Article
□ □ □

Moku Cloud Compile is an innovative new feature available on Moku:Pro. The Moku family of test and measurement tools are FPGA based instruments and Moku Cloud Compile allows users to deploy custom VHDL code to a Moku. This code can provide custom features and interact with the existing instruments to unlock new and unique instrumentation only possible due the Moku’s Instrument-on-Chip architecture.
This tutorial will guide users from the very start of creating a Cloud Compile account through to coding and deployment of some simple VHDL examples. By the end of this guide, users will have the fundamental knowledge to compile and deploy custom code to Moku:Pro.
Prerequisites
Moku:Pro with
Multi-Instrument Mode (MiM)
Moku Cloud Compile (MCC)
If your Moku:Pro does not have MiM or MCC, please contact Liquid Instruments at [email protected] to enquire about evaluations and upgrades.
Overview
Liquid Instruments’ Cloud Compile tool enables users to design customer code and features for implementation on the Moku:Pro platform. Compared to CPI and application specific integrated circuits (ASIC) based DSP approaches, FPGA platforms provide near ASIC-level latency and performance with being software programmable more like a traditional CPU.
While there are many software languages that can be employed to write software for CPU based designs, and these languages are widely taught and used; FPGA programming is limited to VHDL or Verilog and these have a steep learning curve and the tools are typically costly. Also, the platforms available for deploying VHDL code are limited to evaluation boards from FPGA vendors or a variety of limited functionality, open source hardware boards.

□ □ □

Information provided
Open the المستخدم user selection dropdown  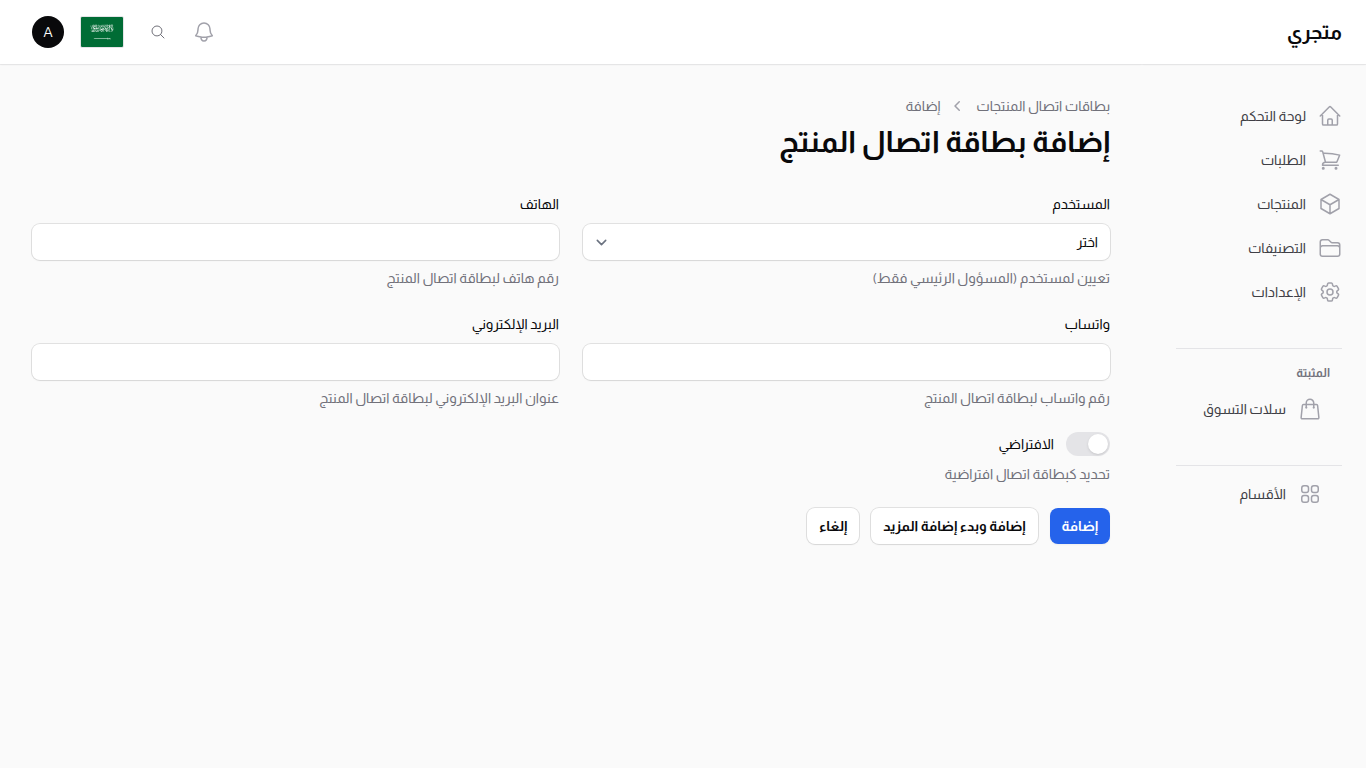[846, 242]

□ □ □

Task requirements
Please answer these questions from the Moku Cloud Compile tutorial, one per line:
1. On which device is Moku Cloud Compile available?
2. Which two features does the tutorial list as prerequisites for the Moku:Pro?
3. To which two languages does the tutorial say FPGA programming is limited?

Solved exercise
1. Moku:Pro
2. Multi-Instrument Mode (MiM) and Moku Cloud Compile (MCC)
3. VHDL and Verilog